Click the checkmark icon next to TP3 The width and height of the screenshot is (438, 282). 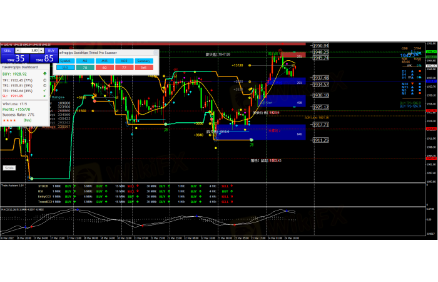coord(44,90)
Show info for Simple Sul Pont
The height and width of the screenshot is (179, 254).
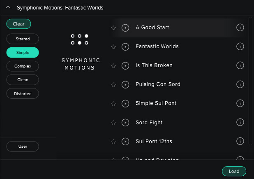[240, 103]
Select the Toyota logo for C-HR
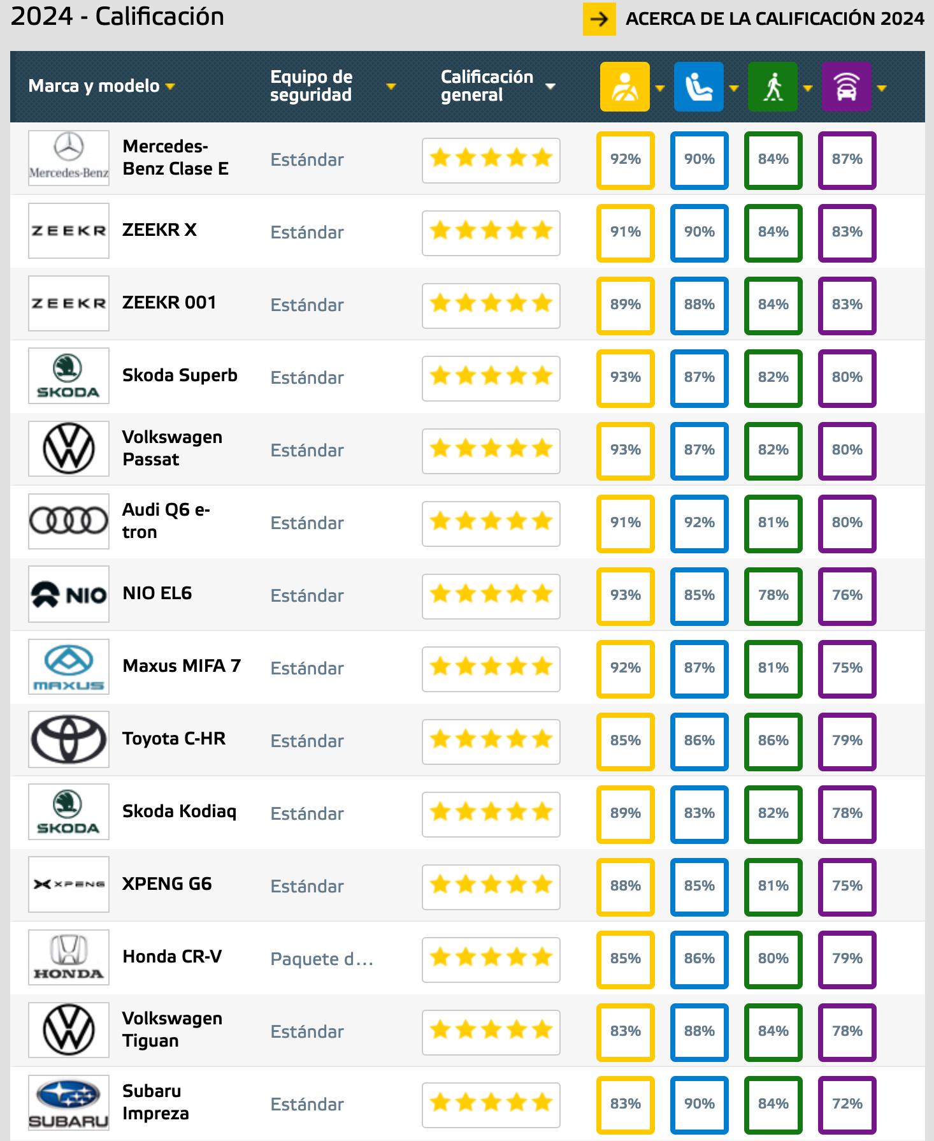This screenshot has height=1141, width=934. 68,739
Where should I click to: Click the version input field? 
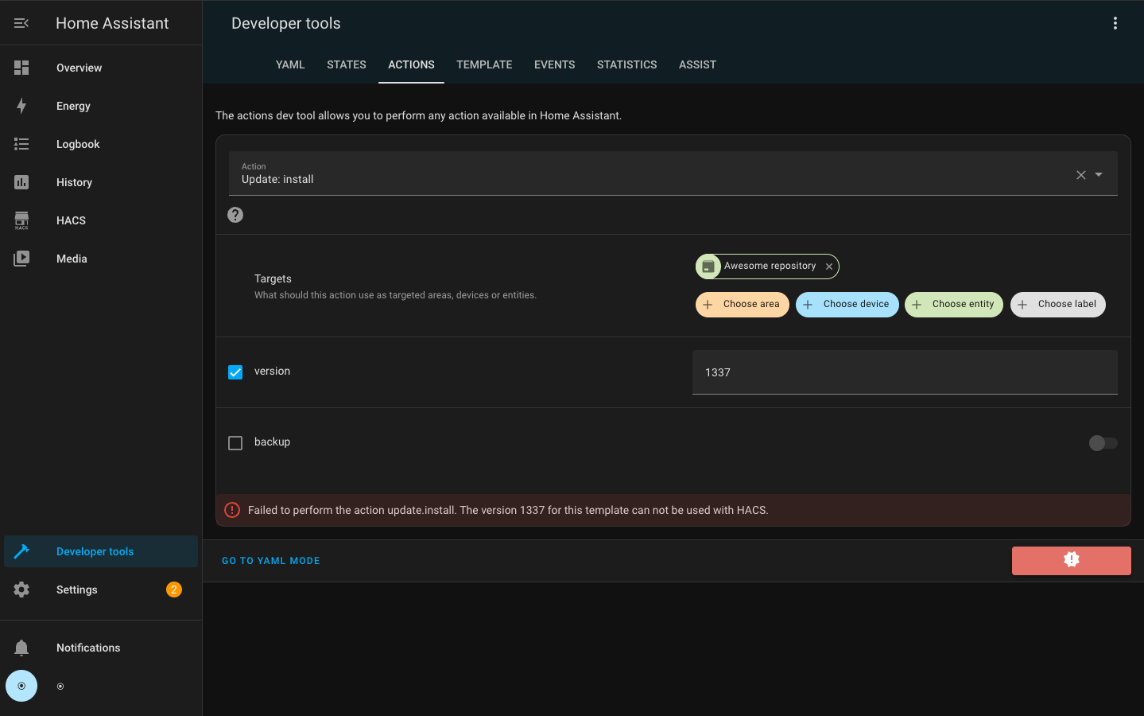904,372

### What the task requires
Rewrite everything from the line containing "Where should I" down to the end of the records above, substituting "text box" for "input field" and keeping everything else unchanged. Omit the pictures.

### Exercise answer
Where should I click to: Click the version text box? 
904,372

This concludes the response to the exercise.